Very cleverly, the European populist right has recently been working hard on its GLBT+ image, with the result that we are given the impression that these parties - who used to be extremely opposed to gay rights - are now the only ones who can and want to defend European GLBT+ interests. Politicians in Western Europe emphasize their love for the emancipation of GLBT+ people at every opportunity. For a while now, they are incredibly proud of achievements such as same-sex marriage, adoption by gay couples, and the ban on discrimination against GLBT+ people. There are all sorts of rainbow coalitions, as well as rainbow zebra crossings in villages and cities, and a sea of rainbow flags at the Eurovision Song Contest.
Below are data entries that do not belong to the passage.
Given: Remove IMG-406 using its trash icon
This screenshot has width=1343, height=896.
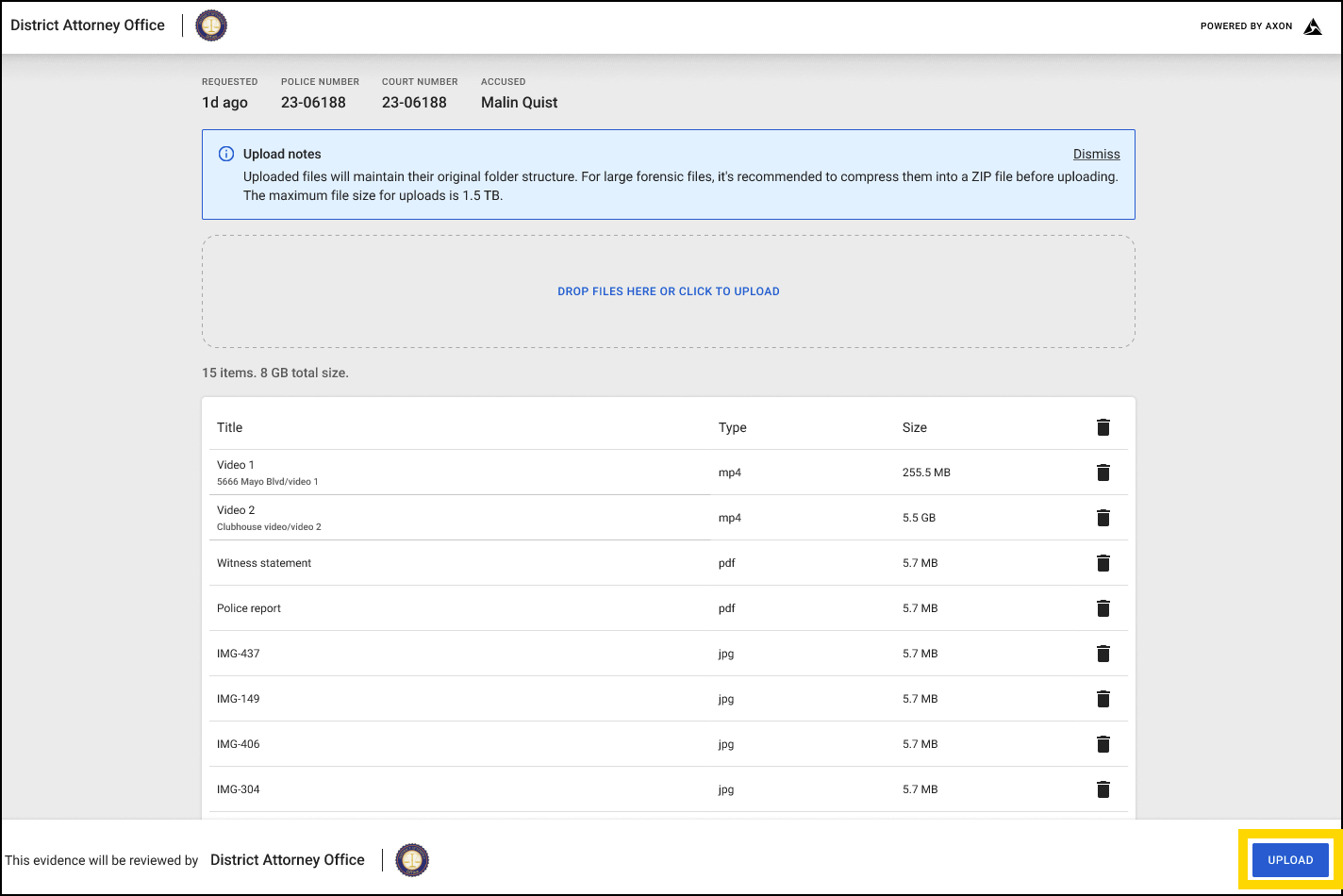Looking at the screenshot, I should click(x=1103, y=744).
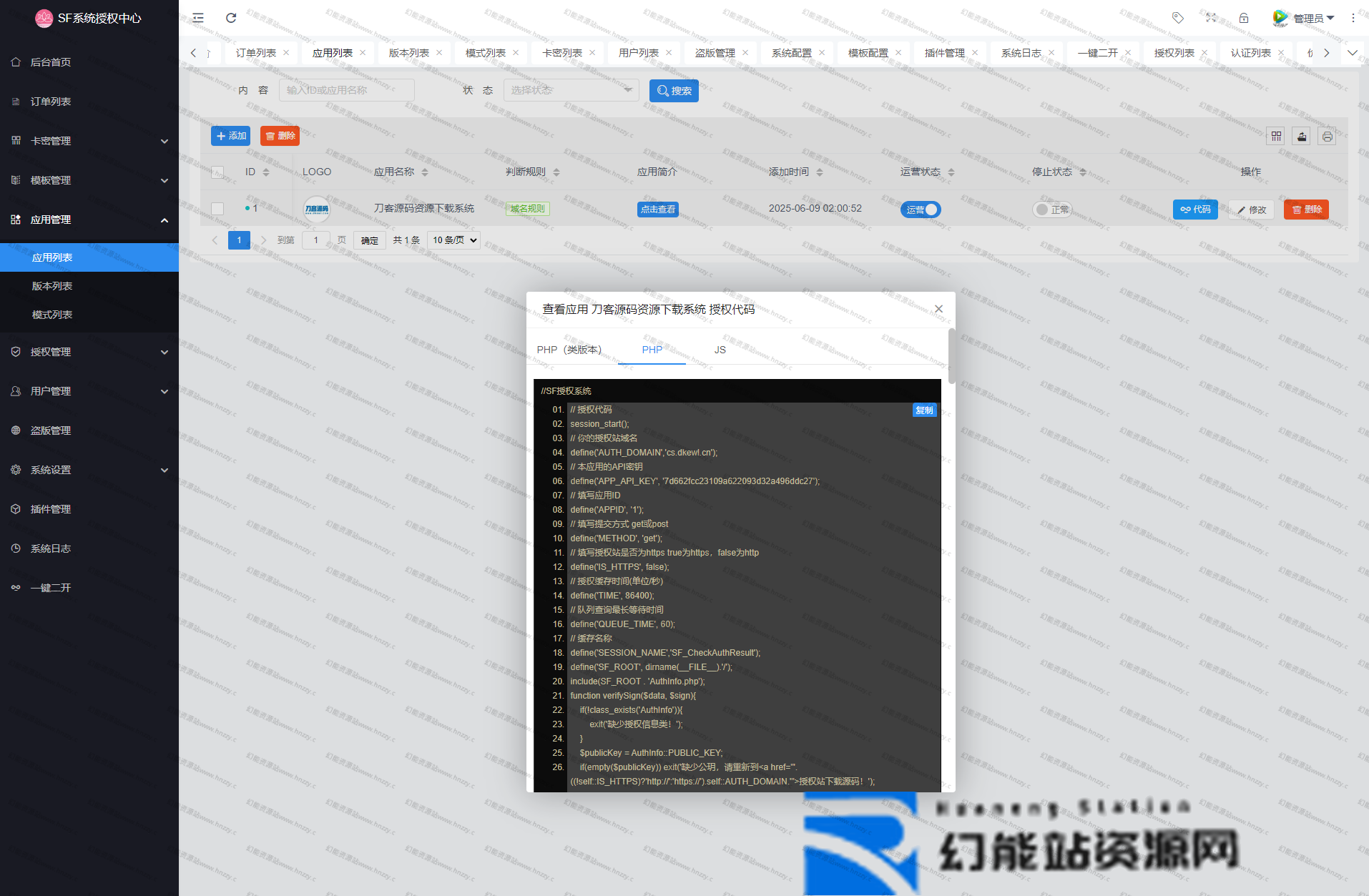The image size is (1369, 896).
Task: Click the 复制 copy button
Action: [x=924, y=410]
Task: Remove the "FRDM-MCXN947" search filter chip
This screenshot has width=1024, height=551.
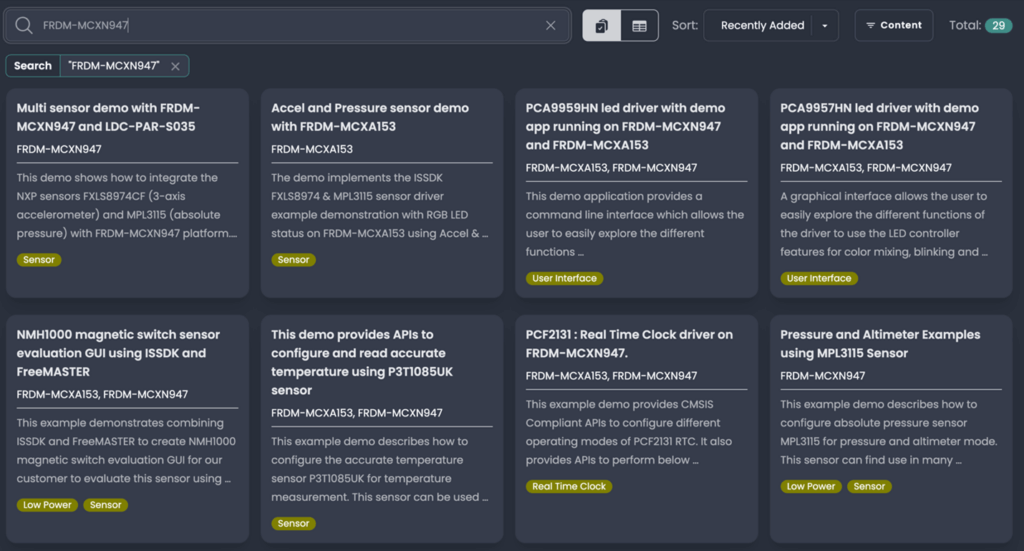Action: pyautogui.click(x=175, y=66)
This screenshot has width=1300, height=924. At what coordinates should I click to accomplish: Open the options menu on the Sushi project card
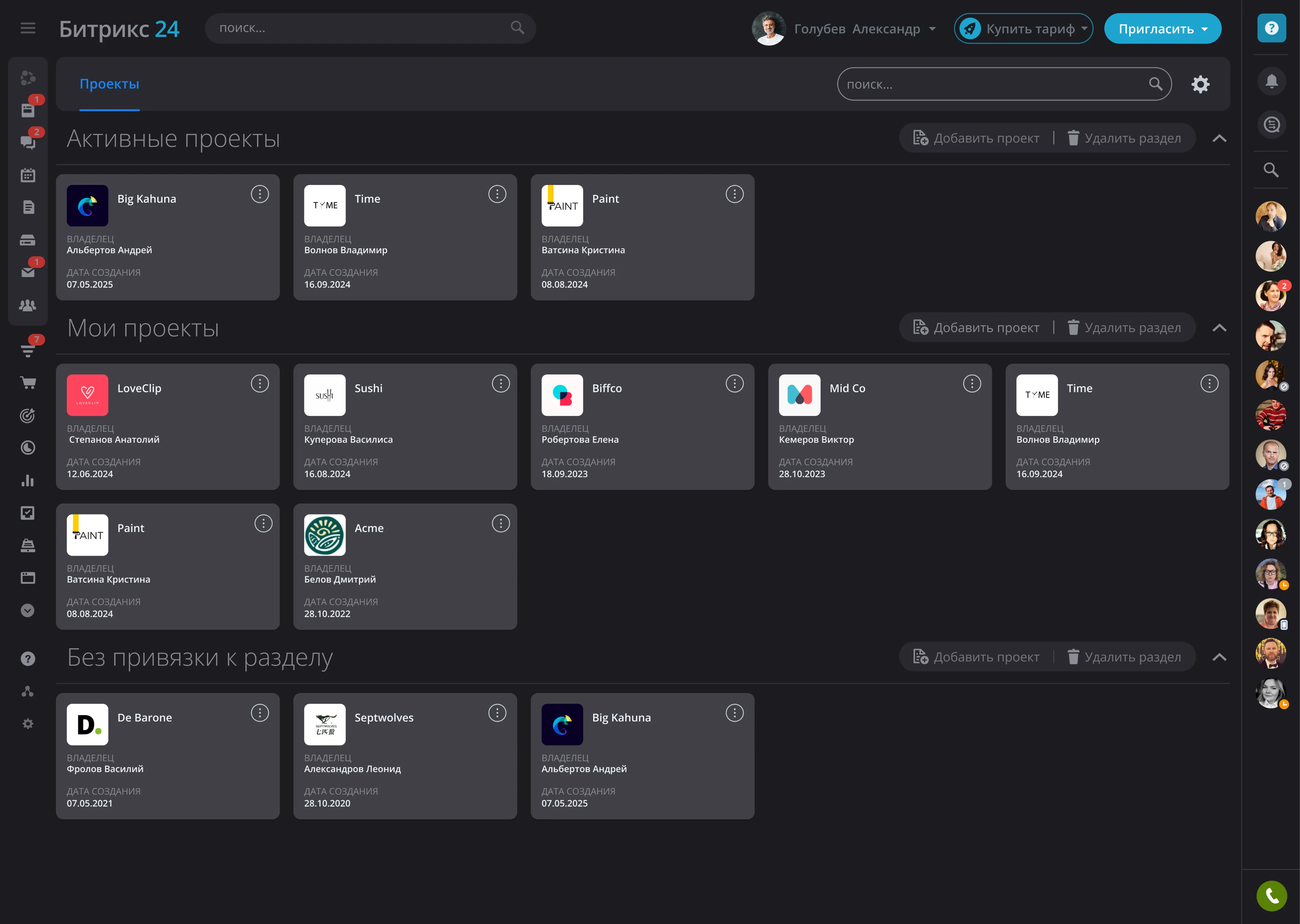coord(501,384)
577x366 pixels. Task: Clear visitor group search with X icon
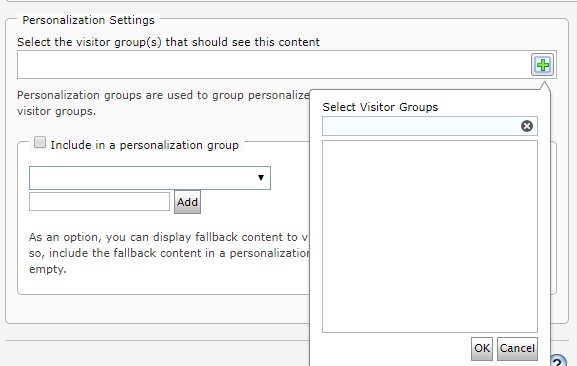click(527, 126)
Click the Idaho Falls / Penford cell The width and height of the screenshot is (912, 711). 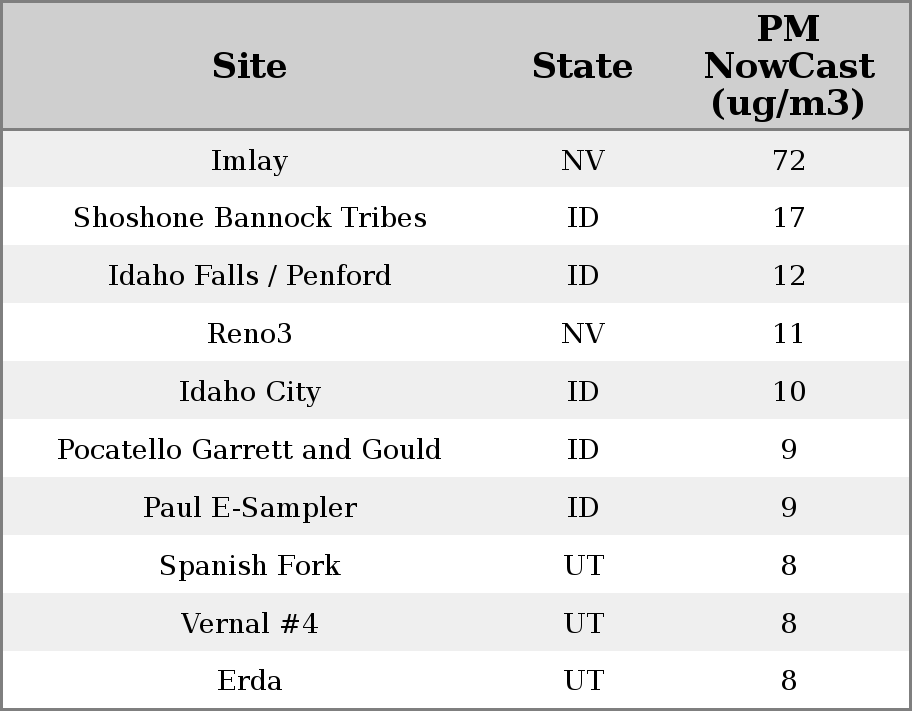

But practise has proved different.

Two men kissing in public? Preferably not.
Research shows that suicide attempts among lesbian, gay and bisexual youths are 4.5 times more common than among straight youths.

Also: what to do with GLBT+ Muslims? It’s a question that is problematic in the contemporary discourse of the populist right that likes to depict GLBT+ identity and a Muslim identity as contradictory. Does the GLBT+ community itself pay enough attention to developments such as the arrival of gay imams and the first gay-friendly mosque in Paris? And what about Dutch-Moroccan GLBT+ foundations such as Pink Marrakech?

The emancipation of minorities must be a joint struggle of all minorities through the right to be different from the majority. Because the story of GLBT+ emancipation will only stand the test of time if it defends other minority groups and if the minority groups themselves defend GLBT+ emancipation.
GLBT+ Muslims are working hard to emancipate themselves, but if they have to fight against prejudices in both the Muslim community and the GLBT+ community, it will be a very difficult fight indeed.

Well, most likely the populist right will tolerate Caucasian native GLBT+ people who comply with a high degree of bourgeois straight normativity. For the populist right, however, to “tolerate” implies that the majority feels just a little “better” than that strange other from that curious minority. And that this minority may only exist by virtue of the arbitrariness of the majority. Minorities have no rights, but are allocated rights by the majority. And taken, if necessary.
Of course, I voted. Hopefully just like you, although it was perhaps a bit more difficult than voting for a nice song by a handsome singer during the Eurovision Song Contest.
Next time, perhaps Brussels should organize a fun election show in which all European parliamentarians sing a song in a nice dress or in an exciting leather outfit in order to make clear what their views are. Then we will brighten things up with our rainbow flags. We will then show the GLBT people of Europe that we have indeed become an important player.
The next year in Amsterdam during the Eurovision Song Contest perhaps?
Or in 2024 in Brussels during the European elections.

With our rainbow flags, we will simply outshine any solar eclipse without letting sand be blown into our eyes.